Ashish with his father
Ashish Patel, is about twelve years old. On October 3rd a vendor noticed him wandering about at Bhubaneswar Railway Station looking very confused. The vendor contacted SOCH. One of their platform workers came and persuaded Ashish to come to the SOCH shelter. SOCH's staff spoke to Ashish and observed him carefully. He was very nervous, but he relaxed and told them that he lives in a village near Deoria in Uttar Pradesh, over 1000 miles North of Bhubaneswar.

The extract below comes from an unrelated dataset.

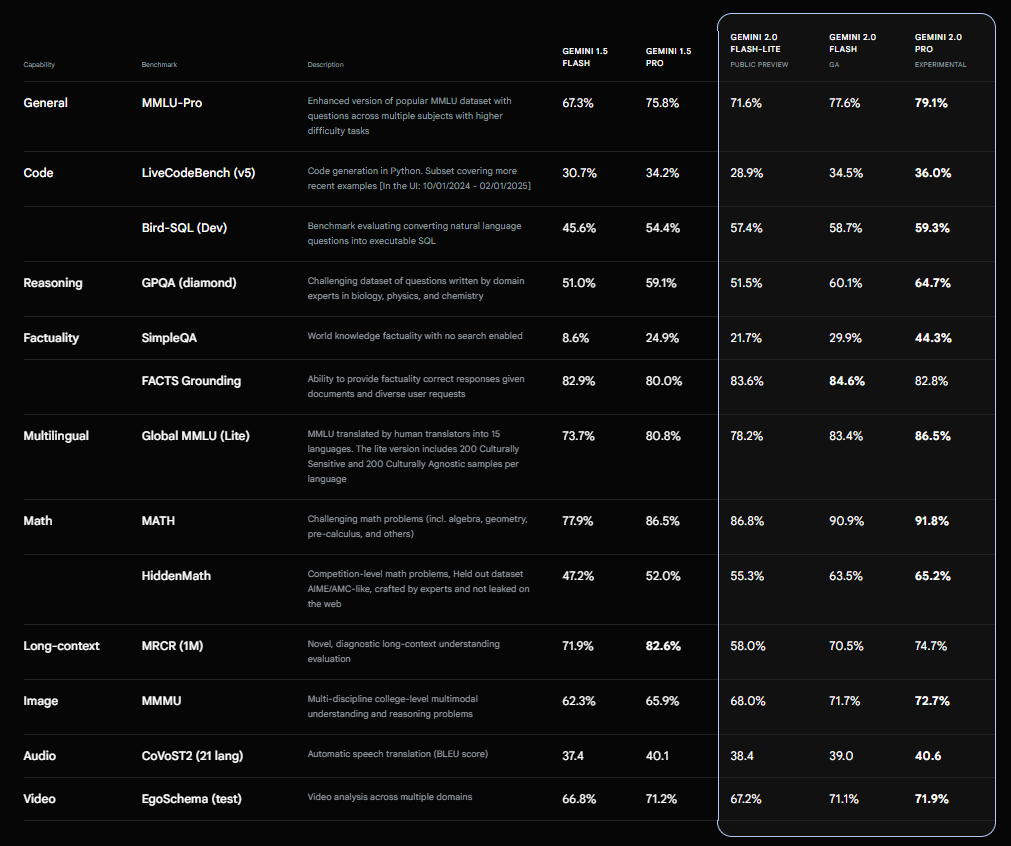Click the Capability column header label

click(x=39, y=65)
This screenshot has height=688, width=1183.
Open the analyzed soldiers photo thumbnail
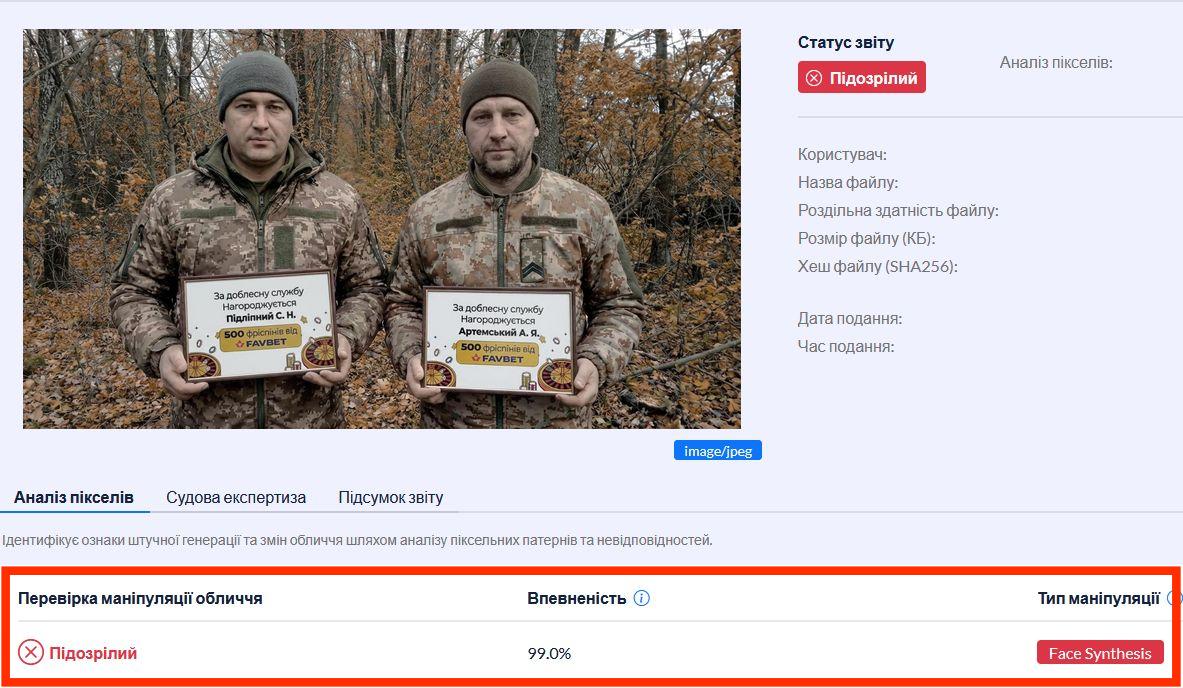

He got into a fight with a friend after school. The boy told his mother, who beat Ashish without listening to his side of the story. In rage Ashish ran away from home and found himself at the railway station. He spent four days there, living off scraps of food. He hated it, but was still afraid to go home, so he got on a train. He had no idea where was going, and had to get off the train at least once, but eventually he ended up in Bhubaneswar station, which is a 24 hour journey from Deoria even by the fastest connection.
Ashish had realised that the railway life was dangerous but he was still frightened and confused about what to do. The SOCH staff eventually persuaded him to give them his parents' mobile number, and they phoned his home at once. Two days later Ashish's father arrived at the Bhubaneswar and was happily reunited with his son. They had been trying desperately to find Ashish. Both father and son were very emotional, overjoyed yet still angry, relieved but also frightened. The SOCH staff calmed them down, and explained to Ashish's father that an adolescent child needs affection and understanding, rather than physical punishment. The couple went home happily together on 5th October, and a subsequent phone call showed that all was well.
Substantial new Grant received
Thanks to your generosity, we continue to be able to help our friends in Orissa (now officially called Odisha) to do their good work. We have been awarded a substantial grant from MIMN (Meetings Industry Meeting Needs) to redecorate all the dormitories and replace their dingy concrete floors with sparkling white tiles. David Hackett not only facilitated this grant but also made a generous personal donation himself.
Bill and Michelle Voss continued their invaluable support for SOCH, Mary Harper arranged for her youngest sister Lily's school friends in Perth to raise money with a 'fun run' for us, and many more of you gave your time, your imagination and your money to the children in Odisha.
We are planning our annual chamber music recital for a Friday in early July, and we hope to see many of you then. I shall be in Odisha again at the end of February, and I shall bring more news on my return. Many thanks again.